While policies to combat rising hospital prices often target highly concentrated hospital markets, a new analysis published in Health Affairs suggests that many pricey hospitals are actually inmarkets with a low concentration of hospitals.
For the study, researchers affiliated with Harvard Medical School in Boston and Harvard University in Cambridge, Mass., analyzed 2018 claims data from the Health Care Cost Institute. The researchers used data of 40 million commercially insured individuals and created an inpatient and outpatient price index for individual general acute care hospitals.
The researchers measured market concentration by determining a hospital's Herfindahl-Hirschman Index,a measure of market density used by the Federal Trade Commission to determine high-concentration hospital markets.
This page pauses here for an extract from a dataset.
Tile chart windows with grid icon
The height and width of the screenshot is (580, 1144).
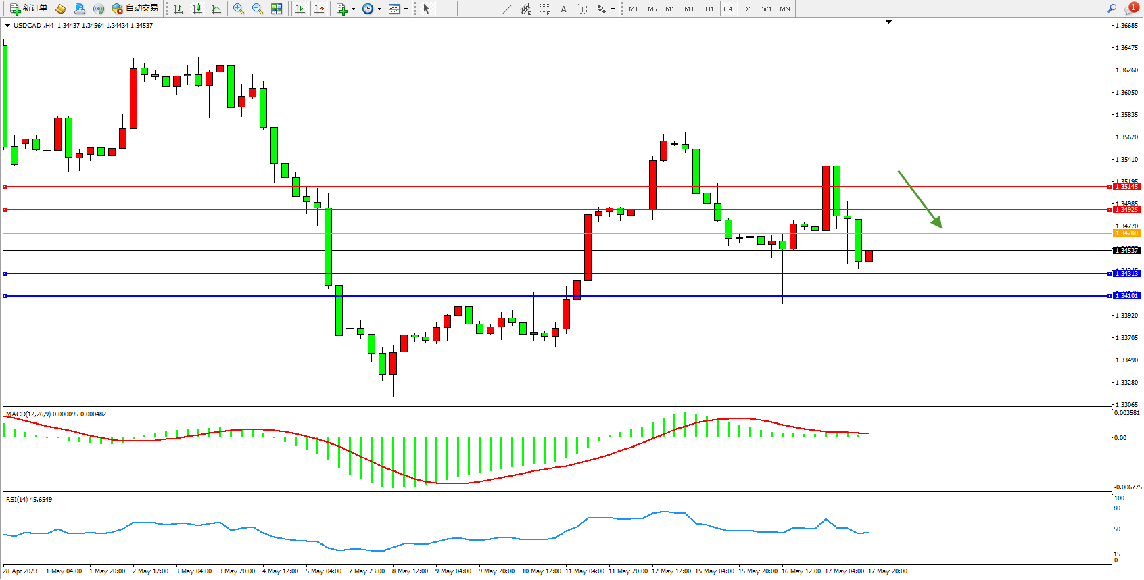click(x=277, y=9)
The index was determined by analyzing admissions numbers reported in the 2017 American Hospital Association Annual Survey.
Five details:
1. More than quarter of all high-priced inpatient and outpatient hospitals were in unconcentrated markets, or those with an index below 1,500, the FTC’s cutoff score.
2. Just 17.4 percent of high-priced hospitals providing inpatient services were in the most concentrated markets, with an index score exceeding 4,000.
3. Additionally, 12.7 percent of high-priced hospitals providing outpatient services were in the most concentrated markets.
4. "To some degree, this result reflects the fact that more concentrated markets have fewer providers," the researchers wrote. "But it also reflects the reality that high-price providers were prevalent across the spectrum of market concentration."
5. The researchers said that price regulation efforts may be more effective if they focused on provider prices instead of market concentration.